Sprint Nextel (S), which has been bleeding valuable contract wireless customers for well over a year now, continues trying to find a leadership position -- any leadership position -- and it is banking (again) on the growth in prepaid wireless to salvage its future. After it's acquisition of Virgin Mobile earlier this year, the company is set to introduce a $25 "Beyond Voice" that will give prepaid customers 300 minutes and all the messaging and data they can eat.Sprint is apparently going for the prepaid data-user market here. That is, kids who text 24 hours per day and those who check Facebook status like it's going out of style. Oh, and that may make a phone call from time to time. Sprint's cadre of prepaid brands is now taking on some serious meat. I'm not sure if Sprint has ceded the contract wireless market to AT&T and Verizon Wireless, but it sure is trying to tie in as many prepaid customers as it can with the Beyond Talk brand, the Virgin Mobile brand and the Boost Mobile brand as well.

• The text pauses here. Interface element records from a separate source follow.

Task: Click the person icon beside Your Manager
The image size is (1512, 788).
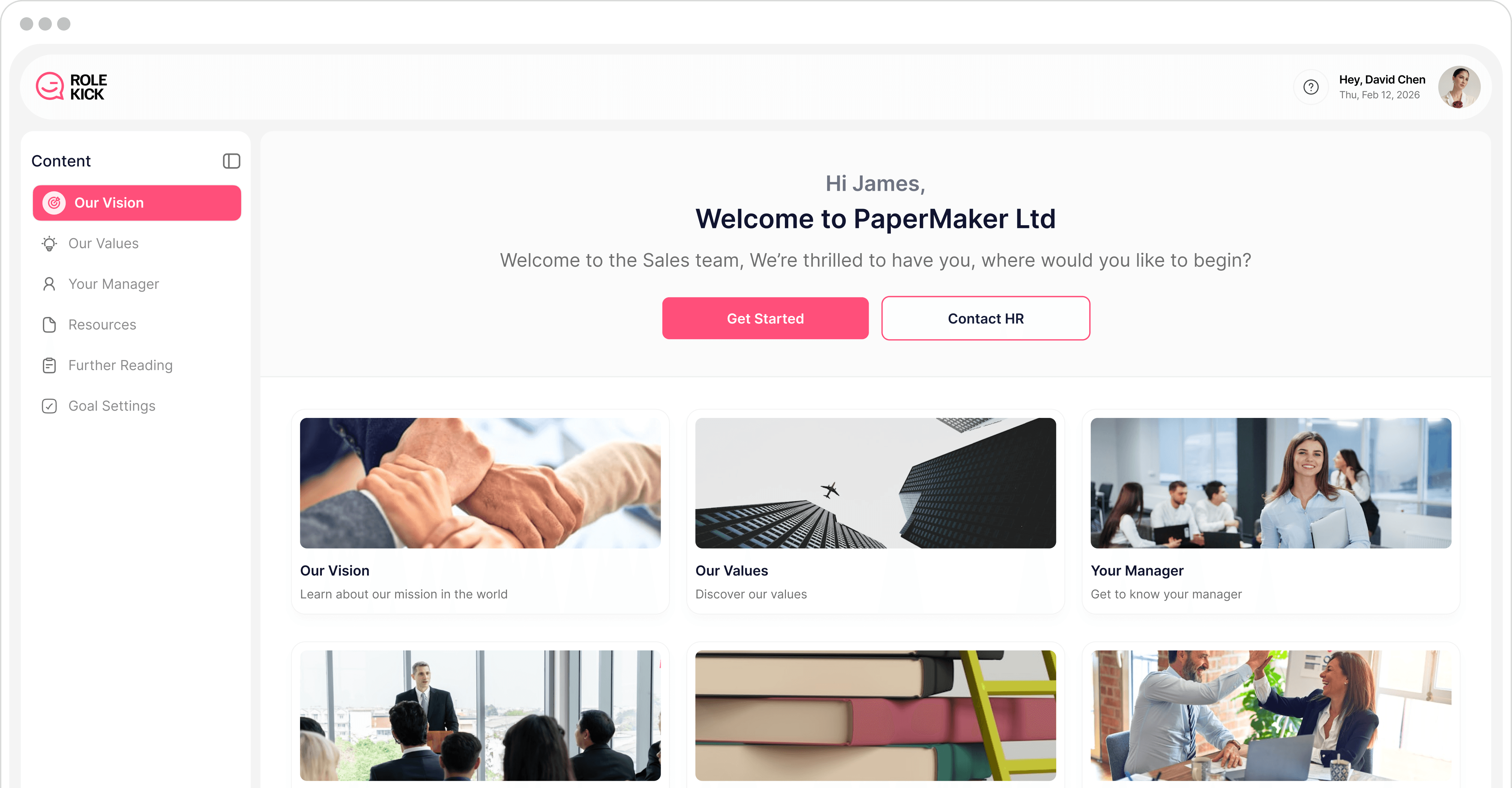Action: (x=49, y=284)
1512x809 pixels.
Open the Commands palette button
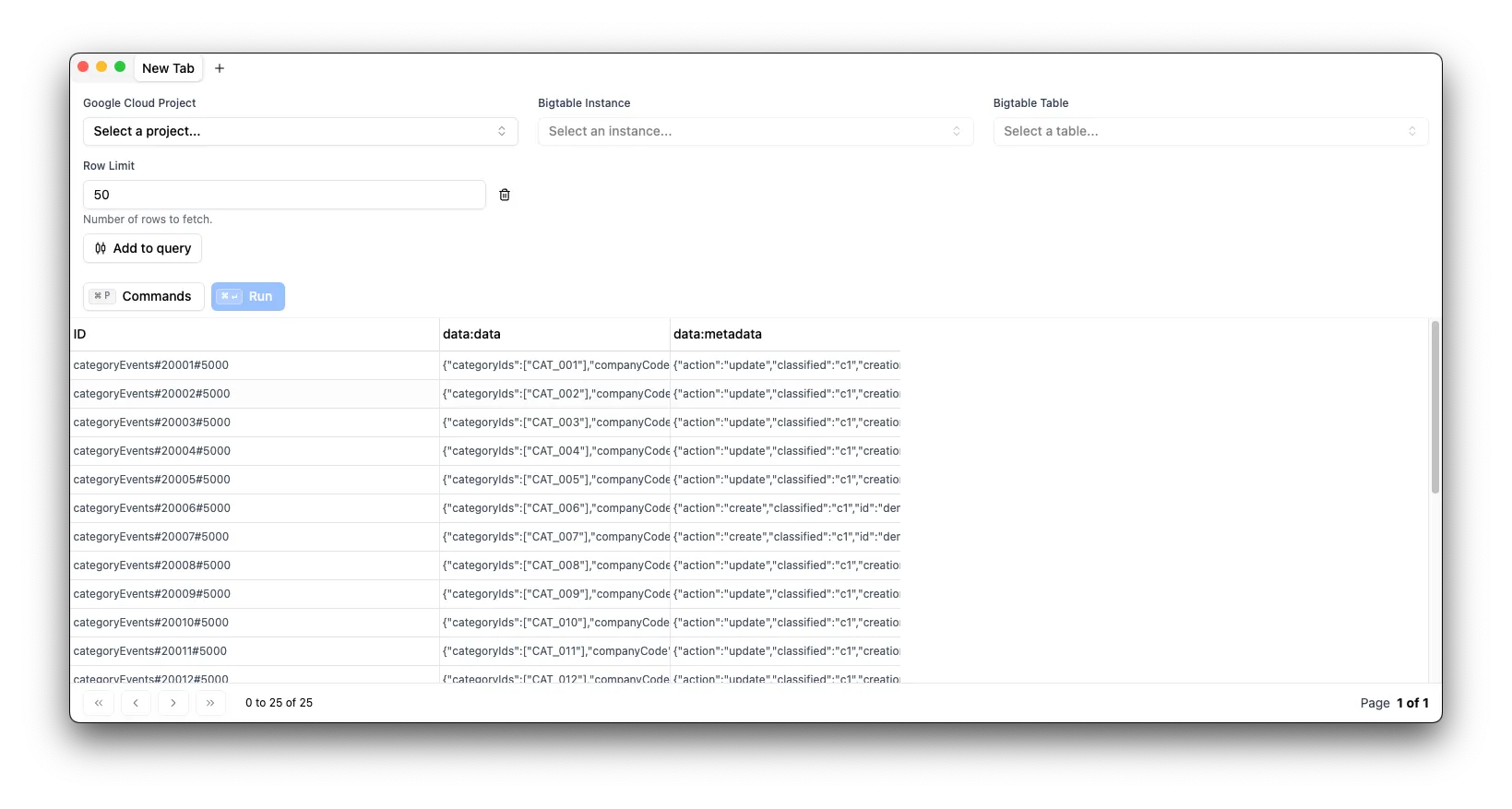click(143, 296)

The gamble is this: Sprint has to make these new prepaid customer additions (which are quite nice, by the way) as profitable to the bottom line -- and more -- compared to the competition. Sprint can't just hope to offset the loss of more lucrative contract wireless customers by adding cut-rate prepaid customers or its share price won't ever budge to the $5+ level in a sustained way any time soon.
Somehow, Sprint has to stop the bleeding on the contract side and continue adding hundreds of thousands of prepaid customers per quarter -- at a minimum. That, or those who are long on S may not be going anywhere fast. Remember the $20+ days of 2007? Are they to return? Sprint is banking on its continued prepaid assault to see if it can climb out of the deep hole it just cannot climb out of.